Target position records
[START]

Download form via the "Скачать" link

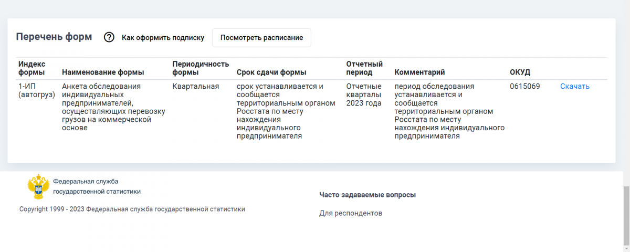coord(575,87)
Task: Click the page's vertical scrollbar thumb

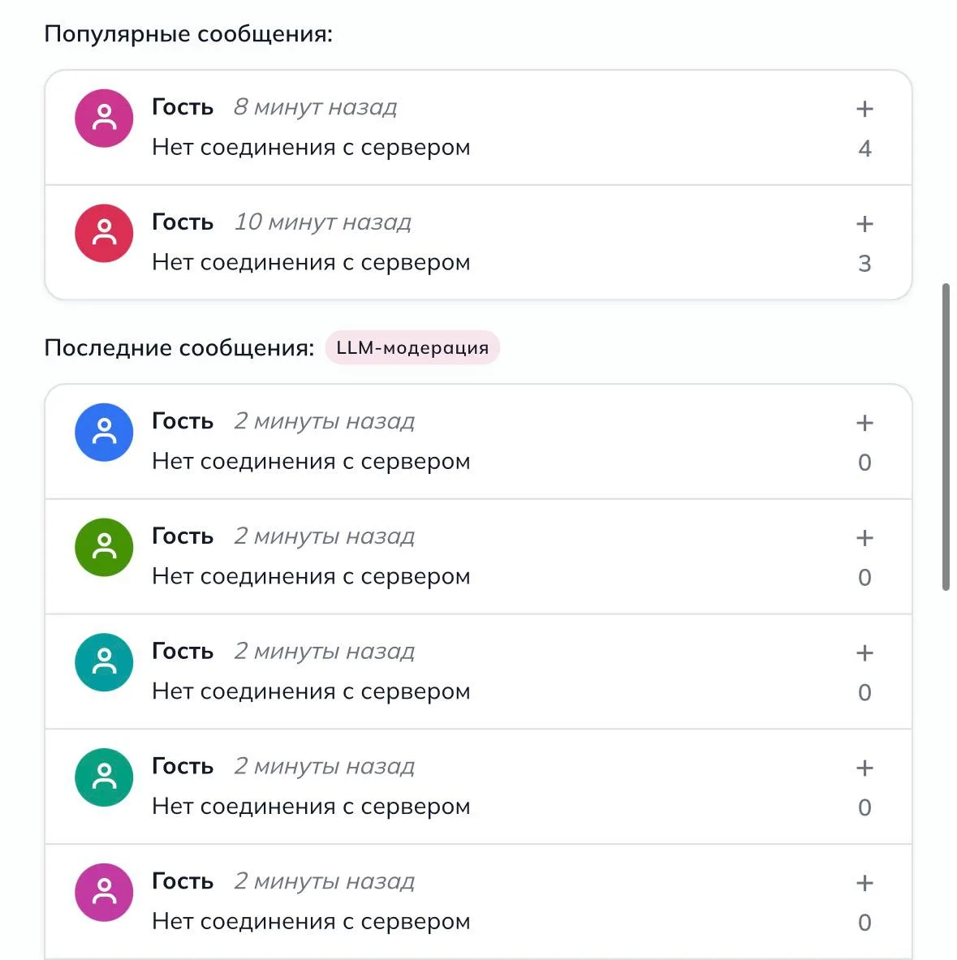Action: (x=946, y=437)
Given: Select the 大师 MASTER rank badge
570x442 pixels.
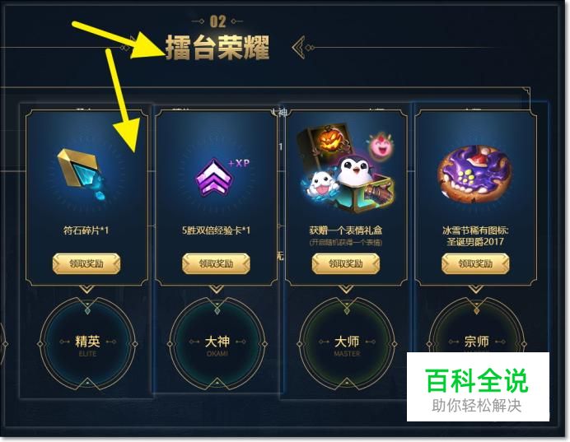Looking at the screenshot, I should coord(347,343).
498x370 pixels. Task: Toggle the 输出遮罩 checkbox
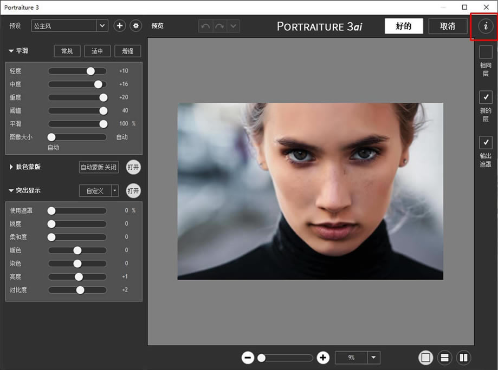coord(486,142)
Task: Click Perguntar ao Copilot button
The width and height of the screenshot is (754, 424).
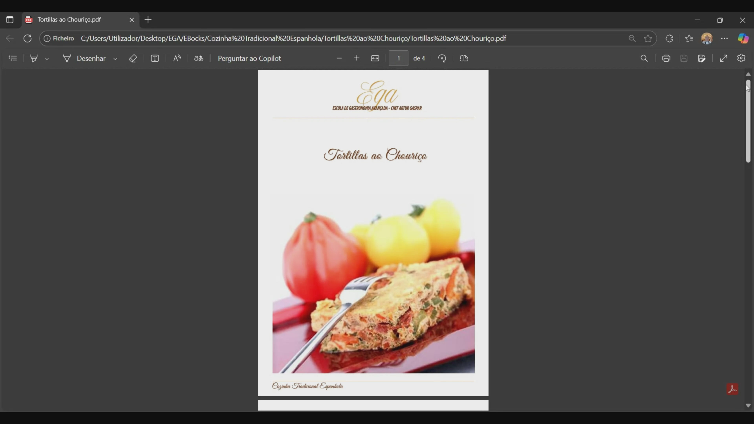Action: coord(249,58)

[END]

WORK TO DO: Copy the data above, starting with the line that contains "498x370 pixels. Task: Toggle" and continuing through the end. Leave out the pictures.

TASK RESPONSE:
498x370 pixels. Task: Toggle the 输出遮罩 checkbox
coord(486,142)
Task: Click Perguntar ao Copilot button
The width and height of the screenshot is (754, 424).
Action: coord(249,58)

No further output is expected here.